Kirkus Reviews QR Code
ONE TOUGH CAT by Melanie Moye

ONE TOUGH CAT

by Melanie Moye

Pub Date: May 26th, 2017
ISBN: 978-1-4808-4541-1
Publisher: Archway Publishing

A feisty feline faces the daunting task of negotiating his place in the intersecting worlds of cats and humans as he comes of age in this debut “animal tale for adults.”

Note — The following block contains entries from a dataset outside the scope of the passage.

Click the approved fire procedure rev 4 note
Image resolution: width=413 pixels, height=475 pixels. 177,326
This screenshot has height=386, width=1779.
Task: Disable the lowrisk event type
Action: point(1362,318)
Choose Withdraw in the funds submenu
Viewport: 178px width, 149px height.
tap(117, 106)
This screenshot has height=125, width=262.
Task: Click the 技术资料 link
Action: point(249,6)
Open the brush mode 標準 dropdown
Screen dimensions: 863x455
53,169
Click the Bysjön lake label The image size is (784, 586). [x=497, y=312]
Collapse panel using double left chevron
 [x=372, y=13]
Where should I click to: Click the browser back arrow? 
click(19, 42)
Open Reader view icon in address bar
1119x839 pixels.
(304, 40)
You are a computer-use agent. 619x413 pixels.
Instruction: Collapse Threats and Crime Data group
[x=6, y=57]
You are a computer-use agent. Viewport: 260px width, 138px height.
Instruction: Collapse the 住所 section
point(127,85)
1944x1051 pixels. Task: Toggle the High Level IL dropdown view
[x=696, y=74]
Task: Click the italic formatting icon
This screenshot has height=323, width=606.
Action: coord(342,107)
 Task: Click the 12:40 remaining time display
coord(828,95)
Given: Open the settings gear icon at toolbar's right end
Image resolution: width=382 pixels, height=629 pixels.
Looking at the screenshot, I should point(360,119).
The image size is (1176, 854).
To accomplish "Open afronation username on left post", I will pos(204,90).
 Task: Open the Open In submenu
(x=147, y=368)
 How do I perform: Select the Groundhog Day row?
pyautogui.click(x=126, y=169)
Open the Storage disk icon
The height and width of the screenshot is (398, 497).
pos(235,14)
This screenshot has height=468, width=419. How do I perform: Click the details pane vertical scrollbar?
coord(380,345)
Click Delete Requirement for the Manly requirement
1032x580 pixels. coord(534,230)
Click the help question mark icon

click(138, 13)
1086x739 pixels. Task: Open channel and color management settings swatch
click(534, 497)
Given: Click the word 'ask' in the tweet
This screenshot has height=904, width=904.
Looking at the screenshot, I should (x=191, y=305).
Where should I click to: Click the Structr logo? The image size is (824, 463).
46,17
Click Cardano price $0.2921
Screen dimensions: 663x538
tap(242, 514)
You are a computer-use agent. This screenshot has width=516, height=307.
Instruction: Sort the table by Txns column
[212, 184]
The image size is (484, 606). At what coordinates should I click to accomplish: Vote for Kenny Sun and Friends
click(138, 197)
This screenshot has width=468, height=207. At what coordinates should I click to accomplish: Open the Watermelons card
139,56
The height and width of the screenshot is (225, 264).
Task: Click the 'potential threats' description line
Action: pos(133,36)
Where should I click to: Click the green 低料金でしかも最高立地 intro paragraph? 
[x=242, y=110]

Leo, the gray tabby “tough cat” narrator, begins his life story with his impressions of his early days as a “Furball,” or kitten, living in a barred enclosure in what is evidently an adoption shelter. He remembers little of his mother and siblings and nothing of his father, but is haunted by memories of the sterile smell and the mysterious disappearances of several friends, who later returned but “never had natural inclinations again.” Such a fate never befalls Leo, however, and his narrative contains sex scenes explicit enough to warrant the note that this is a story for adults. Cats are “Furs” and people are “E-Yeows” in the language of Leo’s world, and much of the tale revolves around his attempts to balance his independent nature with the convenience of being regularly fed (even with inferior, lifeless food) and stroked (even if seldom in a really satisfying manner). In the course of his journey to maturity, he discovers friends, enemies, and lovers among the Furs he encounters while also learning to avoid and torment the obnoxious, raucous “Wolfers” who E-Yeows seem to like so much. Moye succeeds in endowing Leo with the roguish swagger of a film noir detective, and it is pleasurable to watch him find his purr. It is unfortunate that he so often voices gratuitous sexism and machismo, such as Leo’s complaint that names like “Fluffy” and “Twinkle” are emasculating and his description of a female Fur as “voluptuous.” Indeed, one might wish that the picaresque narrative were longer, so that the details of Fur psyche, society, and worldview might have been more thoroughly developed, distinct from those of humans. The Fur language is both funny and inspired—most of the words are some form of “Meow.”

An entertaining, if limited, peek into the psyche of a cat torn between freedom and domestication.